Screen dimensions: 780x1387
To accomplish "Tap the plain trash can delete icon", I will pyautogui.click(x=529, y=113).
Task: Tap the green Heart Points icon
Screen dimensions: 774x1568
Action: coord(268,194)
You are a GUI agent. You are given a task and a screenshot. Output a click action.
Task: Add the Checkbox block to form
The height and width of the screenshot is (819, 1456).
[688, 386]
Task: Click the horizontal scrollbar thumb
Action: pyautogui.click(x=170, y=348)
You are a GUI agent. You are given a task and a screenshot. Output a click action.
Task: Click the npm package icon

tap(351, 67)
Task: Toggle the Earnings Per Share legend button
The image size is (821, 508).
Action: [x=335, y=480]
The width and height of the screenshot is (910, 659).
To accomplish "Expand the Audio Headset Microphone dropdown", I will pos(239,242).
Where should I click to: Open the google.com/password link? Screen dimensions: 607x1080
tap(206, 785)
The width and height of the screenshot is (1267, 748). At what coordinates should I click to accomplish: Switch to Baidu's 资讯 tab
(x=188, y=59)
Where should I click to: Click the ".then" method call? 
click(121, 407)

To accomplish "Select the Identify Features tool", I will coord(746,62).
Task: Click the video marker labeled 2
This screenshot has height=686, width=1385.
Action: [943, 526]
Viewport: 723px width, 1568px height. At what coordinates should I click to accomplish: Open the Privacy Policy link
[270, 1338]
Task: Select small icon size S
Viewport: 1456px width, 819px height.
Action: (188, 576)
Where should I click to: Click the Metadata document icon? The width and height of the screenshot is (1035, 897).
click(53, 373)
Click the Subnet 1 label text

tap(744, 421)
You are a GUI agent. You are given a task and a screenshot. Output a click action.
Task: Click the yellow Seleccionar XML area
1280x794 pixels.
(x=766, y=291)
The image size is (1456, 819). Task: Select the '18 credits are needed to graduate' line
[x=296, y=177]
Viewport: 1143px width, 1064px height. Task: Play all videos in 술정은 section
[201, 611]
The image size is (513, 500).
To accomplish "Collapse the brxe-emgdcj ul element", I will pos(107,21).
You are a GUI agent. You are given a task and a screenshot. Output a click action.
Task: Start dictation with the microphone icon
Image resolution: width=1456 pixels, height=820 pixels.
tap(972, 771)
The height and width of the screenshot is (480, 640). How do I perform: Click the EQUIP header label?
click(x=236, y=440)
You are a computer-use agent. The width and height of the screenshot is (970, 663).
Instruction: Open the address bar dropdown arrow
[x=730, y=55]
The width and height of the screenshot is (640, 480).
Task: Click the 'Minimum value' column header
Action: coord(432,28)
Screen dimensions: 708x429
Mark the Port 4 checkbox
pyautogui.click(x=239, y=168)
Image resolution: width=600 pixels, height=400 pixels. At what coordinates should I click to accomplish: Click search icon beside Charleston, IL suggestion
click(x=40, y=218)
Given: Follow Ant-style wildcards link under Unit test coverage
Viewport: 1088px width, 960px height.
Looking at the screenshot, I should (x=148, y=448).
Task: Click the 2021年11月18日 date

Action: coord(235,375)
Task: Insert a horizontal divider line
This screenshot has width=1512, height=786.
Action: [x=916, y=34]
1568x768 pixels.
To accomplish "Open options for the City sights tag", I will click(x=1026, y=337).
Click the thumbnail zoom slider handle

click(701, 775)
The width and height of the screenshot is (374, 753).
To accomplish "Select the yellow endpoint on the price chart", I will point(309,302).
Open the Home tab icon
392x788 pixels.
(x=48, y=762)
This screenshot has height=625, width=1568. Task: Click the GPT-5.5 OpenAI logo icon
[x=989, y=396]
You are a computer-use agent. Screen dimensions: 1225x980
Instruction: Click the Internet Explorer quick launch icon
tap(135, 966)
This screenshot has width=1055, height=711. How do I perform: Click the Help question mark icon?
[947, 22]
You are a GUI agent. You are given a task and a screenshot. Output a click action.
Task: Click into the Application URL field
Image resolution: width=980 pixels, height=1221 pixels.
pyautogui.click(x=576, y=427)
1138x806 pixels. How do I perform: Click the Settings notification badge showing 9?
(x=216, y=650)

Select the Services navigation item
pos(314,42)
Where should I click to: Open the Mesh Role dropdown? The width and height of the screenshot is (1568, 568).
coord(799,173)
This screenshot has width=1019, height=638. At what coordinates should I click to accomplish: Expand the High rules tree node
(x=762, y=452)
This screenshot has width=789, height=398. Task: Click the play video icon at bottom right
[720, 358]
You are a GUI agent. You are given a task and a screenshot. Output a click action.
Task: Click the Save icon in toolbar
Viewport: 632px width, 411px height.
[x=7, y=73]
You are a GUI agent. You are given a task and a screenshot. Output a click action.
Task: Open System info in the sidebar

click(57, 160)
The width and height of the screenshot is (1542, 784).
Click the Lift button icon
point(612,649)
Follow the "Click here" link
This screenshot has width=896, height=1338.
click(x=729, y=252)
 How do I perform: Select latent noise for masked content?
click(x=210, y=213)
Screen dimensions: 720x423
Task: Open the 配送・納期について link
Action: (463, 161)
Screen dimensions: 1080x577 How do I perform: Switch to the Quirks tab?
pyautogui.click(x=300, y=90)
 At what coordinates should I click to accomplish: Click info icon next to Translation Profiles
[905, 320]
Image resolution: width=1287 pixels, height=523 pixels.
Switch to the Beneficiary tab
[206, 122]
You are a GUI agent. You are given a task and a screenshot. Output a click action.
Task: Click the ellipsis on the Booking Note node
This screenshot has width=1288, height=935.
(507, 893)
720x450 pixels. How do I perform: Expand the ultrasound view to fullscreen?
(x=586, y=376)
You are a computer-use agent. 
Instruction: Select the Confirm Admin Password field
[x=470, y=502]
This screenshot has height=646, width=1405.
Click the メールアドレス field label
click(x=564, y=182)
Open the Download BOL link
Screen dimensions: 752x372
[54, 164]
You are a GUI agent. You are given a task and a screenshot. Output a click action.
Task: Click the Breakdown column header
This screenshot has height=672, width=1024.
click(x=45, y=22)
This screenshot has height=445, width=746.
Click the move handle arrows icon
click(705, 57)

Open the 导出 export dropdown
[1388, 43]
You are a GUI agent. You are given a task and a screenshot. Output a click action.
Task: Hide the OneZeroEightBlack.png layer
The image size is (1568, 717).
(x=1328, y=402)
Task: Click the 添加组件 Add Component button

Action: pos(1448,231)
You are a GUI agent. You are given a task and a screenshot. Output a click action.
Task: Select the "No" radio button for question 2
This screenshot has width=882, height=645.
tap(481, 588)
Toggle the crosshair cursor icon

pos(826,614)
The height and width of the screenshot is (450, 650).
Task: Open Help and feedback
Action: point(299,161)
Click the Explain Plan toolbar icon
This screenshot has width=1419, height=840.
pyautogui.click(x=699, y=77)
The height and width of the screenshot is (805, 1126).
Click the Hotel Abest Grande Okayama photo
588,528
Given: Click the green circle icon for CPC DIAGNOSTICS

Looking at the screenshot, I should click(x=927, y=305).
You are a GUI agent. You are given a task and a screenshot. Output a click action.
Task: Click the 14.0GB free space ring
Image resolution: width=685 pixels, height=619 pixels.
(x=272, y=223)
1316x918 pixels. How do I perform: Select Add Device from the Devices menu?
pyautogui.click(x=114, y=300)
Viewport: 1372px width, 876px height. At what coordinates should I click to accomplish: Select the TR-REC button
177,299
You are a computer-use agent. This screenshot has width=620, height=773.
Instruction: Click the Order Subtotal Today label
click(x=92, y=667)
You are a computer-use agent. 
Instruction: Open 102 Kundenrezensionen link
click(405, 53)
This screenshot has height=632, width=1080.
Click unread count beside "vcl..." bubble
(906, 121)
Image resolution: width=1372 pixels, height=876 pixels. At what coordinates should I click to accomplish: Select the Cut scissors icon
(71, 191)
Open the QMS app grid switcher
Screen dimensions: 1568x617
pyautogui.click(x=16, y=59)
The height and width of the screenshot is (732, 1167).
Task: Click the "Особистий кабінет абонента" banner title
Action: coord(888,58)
·····
## [TASK OBJECTIVE]
Return every line above that contains the string "field", matching its case exactly.

## [THE RESPONSE]
Task: Click into the Application URL field
Instruction: Select the Confirm Admin Password field
Click the メールアドレス field label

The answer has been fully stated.